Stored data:
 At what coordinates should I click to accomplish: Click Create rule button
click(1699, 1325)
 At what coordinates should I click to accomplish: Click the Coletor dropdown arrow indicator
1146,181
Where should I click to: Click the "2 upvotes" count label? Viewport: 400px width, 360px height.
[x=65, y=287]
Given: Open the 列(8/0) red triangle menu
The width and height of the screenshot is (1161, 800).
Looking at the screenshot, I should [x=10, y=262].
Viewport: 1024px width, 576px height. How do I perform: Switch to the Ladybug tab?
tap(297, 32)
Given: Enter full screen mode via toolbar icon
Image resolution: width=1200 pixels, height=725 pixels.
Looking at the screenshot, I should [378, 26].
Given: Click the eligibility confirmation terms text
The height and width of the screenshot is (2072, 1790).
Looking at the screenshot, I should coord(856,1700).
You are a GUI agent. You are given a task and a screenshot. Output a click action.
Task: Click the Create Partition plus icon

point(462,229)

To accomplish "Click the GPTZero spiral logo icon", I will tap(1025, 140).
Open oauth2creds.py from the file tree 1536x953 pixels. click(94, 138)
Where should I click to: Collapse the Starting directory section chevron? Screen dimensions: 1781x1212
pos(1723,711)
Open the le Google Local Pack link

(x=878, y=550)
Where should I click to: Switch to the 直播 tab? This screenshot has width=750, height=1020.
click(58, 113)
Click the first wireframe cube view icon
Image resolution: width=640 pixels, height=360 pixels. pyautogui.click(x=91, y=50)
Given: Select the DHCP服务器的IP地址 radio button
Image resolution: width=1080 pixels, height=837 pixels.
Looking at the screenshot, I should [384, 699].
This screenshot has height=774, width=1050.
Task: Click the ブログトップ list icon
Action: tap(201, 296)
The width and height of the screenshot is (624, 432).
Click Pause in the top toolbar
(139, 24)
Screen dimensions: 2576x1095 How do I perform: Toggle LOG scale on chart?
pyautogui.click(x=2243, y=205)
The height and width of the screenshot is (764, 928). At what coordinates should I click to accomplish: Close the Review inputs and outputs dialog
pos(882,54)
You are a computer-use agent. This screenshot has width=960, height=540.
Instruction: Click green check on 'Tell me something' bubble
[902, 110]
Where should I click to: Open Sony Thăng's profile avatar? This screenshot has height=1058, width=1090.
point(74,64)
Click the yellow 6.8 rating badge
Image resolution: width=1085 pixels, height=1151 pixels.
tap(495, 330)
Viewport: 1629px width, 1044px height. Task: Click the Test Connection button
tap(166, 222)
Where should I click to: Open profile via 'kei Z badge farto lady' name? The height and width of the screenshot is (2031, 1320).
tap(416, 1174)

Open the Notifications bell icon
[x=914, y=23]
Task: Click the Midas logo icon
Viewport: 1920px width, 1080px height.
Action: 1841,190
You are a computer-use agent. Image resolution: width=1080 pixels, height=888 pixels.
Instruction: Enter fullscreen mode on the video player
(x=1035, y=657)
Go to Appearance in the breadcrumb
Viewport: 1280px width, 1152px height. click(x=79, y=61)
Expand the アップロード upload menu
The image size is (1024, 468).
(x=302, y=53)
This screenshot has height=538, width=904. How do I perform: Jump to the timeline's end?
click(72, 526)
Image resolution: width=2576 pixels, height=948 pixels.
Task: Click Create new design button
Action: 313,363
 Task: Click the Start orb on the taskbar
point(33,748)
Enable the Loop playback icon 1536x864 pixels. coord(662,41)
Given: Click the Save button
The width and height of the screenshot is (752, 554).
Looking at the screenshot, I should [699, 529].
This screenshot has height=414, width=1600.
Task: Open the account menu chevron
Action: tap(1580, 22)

*GIVEN EXERCISE*:
Transcribe all of the records above line for line, without changing anything.

*EXERCISE ANSWER*:
 At what coordinates should I click to accomplish: Click Create rule button
click(1699, 1325)
 At what coordinates should I click to accomplish: Click the Coletor dropdown arrow indicator
1146,181
Where should I click to: Click the "2 upvotes" count label? Viewport: 400px width, 360px height.
[x=65, y=287]
Given: Open the 列(8/0) red triangle menu
The width and height of the screenshot is (1161, 800).
Looking at the screenshot, I should [x=10, y=262].
Viewport: 1024px width, 576px height. How do I perform: Switch to the Ladybug tab?
tap(297, 32)
Given: Enter full screen mode via toolbar icon
Image resolution: width=1200 pixels, height=725 pixels.
Looking at the screenshot, I should [378, 26].
Given: Click the eligibility confirmation terms text
The height and width of the screenshot is (2072, 1790).
Looking at the screenshot, I should coord(856,1700).
You are a GUI agent. You are given a task and a screenshot. Output a click action.
Task: Click the Create Partition plus icon

point(462,229)

To accomplish "Click the GPTZero spiral logo icon", I will tap(1025, 140).
Open oauth2creds.py from the file tree 1536x953 pixels. click(94, 138)
Where should I click to: Collapse the Starting directory section chevron? Screen dimensions: 1781x1212
pos(1723,711)
Open the le Google Local Pack link

(x=878, y=550)
Where should I click to: Switch to the 直播 tab? This screenshot has width=750, height=1020.
click(58, 113)
Click the first wireframe cube view icon
Image resolution: width=640 pixels, height=360 pixels. pyautogui.click(x=91, y=50)
Given: Select the DHCP服务器的IP地址 radio button
Image resolution: width=1080 pixels, height=837 pixels.
Looking at the screenshot, I should [384, 699].
This screenshot has height=774, width=1050.
Task: Click the ブログトップ list icon
Action: tap(201, 296)
The width and height of the screenshot is (624, 432).
Click Pause in the top toolbar
(139, 24)
Screen dimensions: 2576x1095 How do I perform: Toggle LOG scale on chart?
pyautogui.click(x=2243, y=205)
The height and width of the screenshot is (764, 928). At what coordinates should I click to accomplish: Close the Review inputs and outputs dialog
pos(882,54)
You are a computer-use agent. This screenshot has width=960, height=540.
Instruction: Click green check on 'Tell me something' bubble
[902, 110]
Where should I click to: Open Sony Thăng's profile avatar? This screenshot has height=1058, width=1090.
point(74,64)
Click the yellow 6.8 rating badge
Image resolution: width=1085 pixels, height=1151 pixels.
tap(495, 330)
Viewport: 1629px width, 1044px height. Task: Click the Test Connection button
tap(166, 222)
Where should I click to: Open profile via 'kei Z badge farto lady' name? The height and width of the screenshot is (2031, 1320).
tap(416, 1174)

Open the Notifications bell icon
[x=914, y=23]
Task: Click the Midas logo icon
Viewport: 1920px width, 1080px height.
Action: 1841,190
You are a computer-use agent. Image resolution: width=1080 pixels, height=888 pixels.
Instruction: Enter fullscreen mode on the video player
(x=1035, y=657)
Go to Appearance in the breadcrumb
Viewport: 1280px width, 1152px height. click(x=79, y=61)
Expand the アップロード upload menu
The image size is (1024, 468).
(x=302, y=53)
This screenshot has height=538, width=904. How do I perform: Jump to the timeline's end?
click(72, 526)
Image resolution: width=2576 pixels, height=948 pixels.
Task: Click Create new design button
Action: 313,363
 Task: Click the Start orb on the taskbar
point(33,748)
Enable the Loop playback icon 1536x864 pixels. coord(662,41)
Given: Click the Save button
The width and height of the screenshot is (752, 554).
Looking at the screenshot, I should [699, 529].
This screenshot has height=414, width=1600.
Task: Open the account menu chevron
Action: tap(1580, 22)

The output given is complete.